Ferro-Alloy Resources Ltd (LON: FAR) have seen their shares crash on Friday afternoon as the gave a disappointing update.
The Ferro-Alloy Resources Group (“FAR”) is developing the giant Balasausqandiq vanadium deposit in Kyzylordinskaya oblast of southern Kazakhstan.
The ore at this deposit is unlike that of nearly all other primary vanadium deposits and is capable of being treated by a much lower cost process.
It is planned that output will be increased in stages to reach 22,400 tonnes of vanadium pentoxide per year, mostly in the form of ferro-vanadium.
The firm said its profitability and cash flows have suffered as vanadium prices fell more sharply than expected.
The drop in the price of vanadium pentoxide to its current level of around USD5 per pound from around $16 per pound at the start of 2019 has hurt Ferro-Alloy’s profitability as well as its cash flow. Despite being widely forecast, the price decline was steeper and more rapid than expected, the company said.
According to the firm, the reason was largely due to China’s initial lack of enforcement on its new higher construction steel standards and an abrupt increase in China’s vanadium production.
However, this enforcement is now considered to be “much stronger” and China’s vanadium production is likely to slow as prices stabilize. Ferro-Alloy’s long-term price forecast for vanadium pentoxide is $7.50 per pound, around the historic average.
“In the longer term the outlook for vanadium demand growth is very strong from its traditional market to steel-makers, putting upwards pressure on prices and necessitating the building of new supply which, other than by Ferro Alloy, is unlikely to happen until prices rise to considerably higher levels than today’s,” said Ferro-Alloy.
The impact of the fall in price was worsened by limited production whilst the firm was implementing the expansion of its vanadium concentrate processing operation. The building expansion is now complete and the first phase of new equipment for the operation are being commissioned.
Additionally, the firm appointed SRK Consulting and Coffey International to upgrade its feasibility study to Western bankable standards.
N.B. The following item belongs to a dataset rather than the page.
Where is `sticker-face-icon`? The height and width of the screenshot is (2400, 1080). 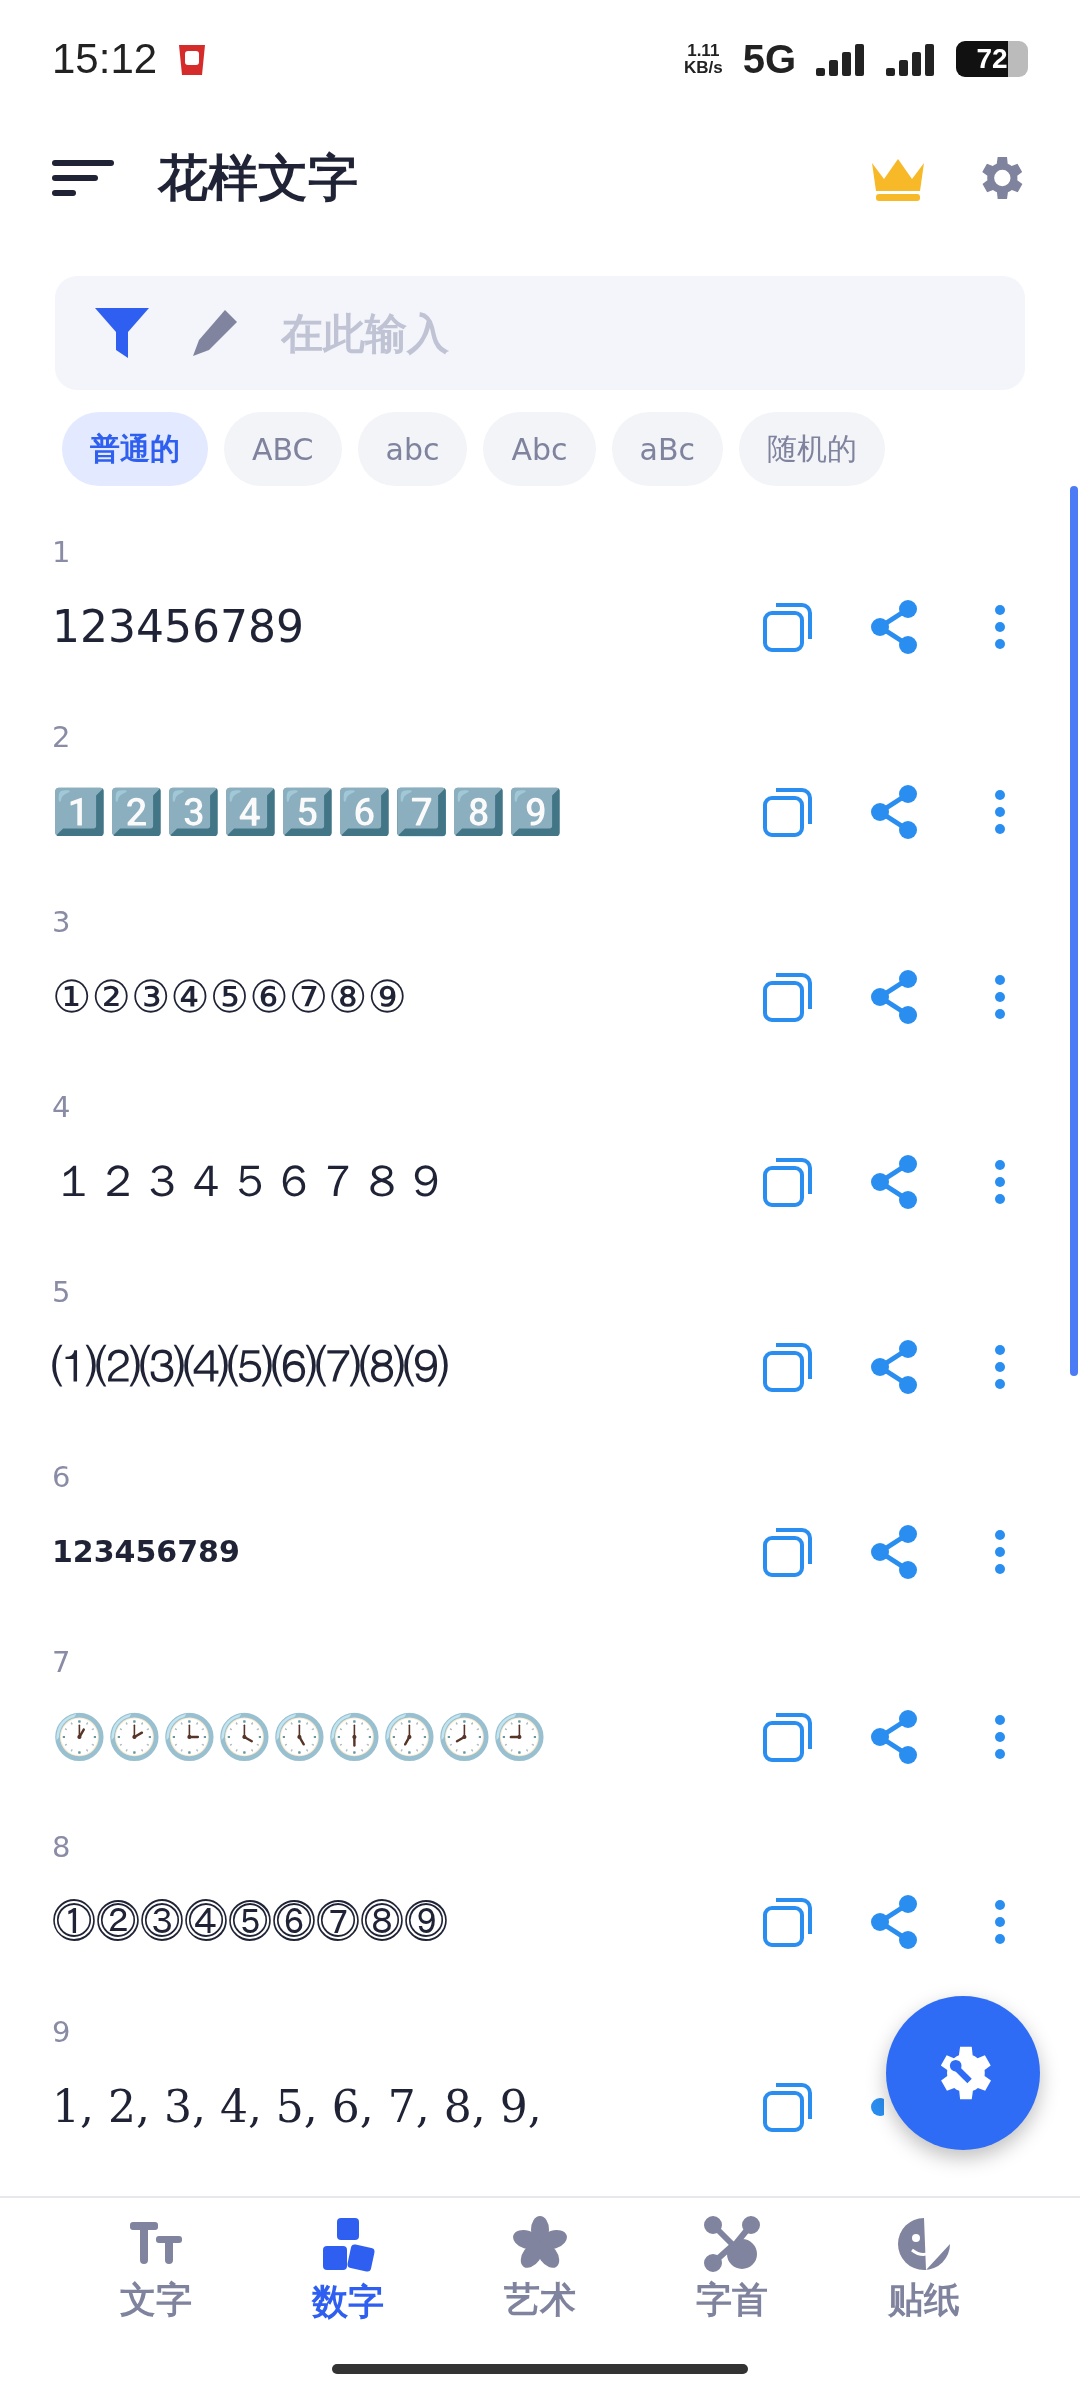 sticker-face-icon is located at coordinates (924, 2244).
Ferro-Alloy Chief Executive Nick Bridgen said: “The expansion of the existing operation, the first phase of which will be operational by the end of December, and the advances we have made with our main project, give reasons for an optimistic outlook for 2020. The recent fall of the vanadium price from the frothy levels of last year can be viewed as a positive for the industry as it will allow demand to continue growing, particularly in the nascent flow battery industry, and will lead to the shut-down of high cost opportunist production. Furthermore, it highlights the clear advantage of the Balasausqandiq project, which is expected to become the world’s lowest cost primary supplier.”
In the mining sector, there have been updates. Coal miner Edenville Energy saw their shares rally on two investors which have said they intend to provided funding for their mining operations.
Additionally, Centamin PLC have seen their shares in green on Friday morning, as the firm announced a new interim CEO appointment.
Chief Financial Officer Ross Jerrard has been made interim CEO, following the departure of Andrew Pardey.
Additionally, the announced the FTSE250 listed firm appointed Jim Rutherford as a non executive director. He will then become deputy non-executive chair after 2020’s annual general meeting, when incumbent Gordon Edward Haslam departs.
Rutherford has over 25 years of industry experience and specialized in the global mining and metals sector, and has has much knowledge in the investment banking arena.
He currently works at FTSE100 listed Anglo American plc where is a non-executive director.
Shares of Ferro-Alloy crashed 22.94% to 11p. 13/12/19 15:09BST.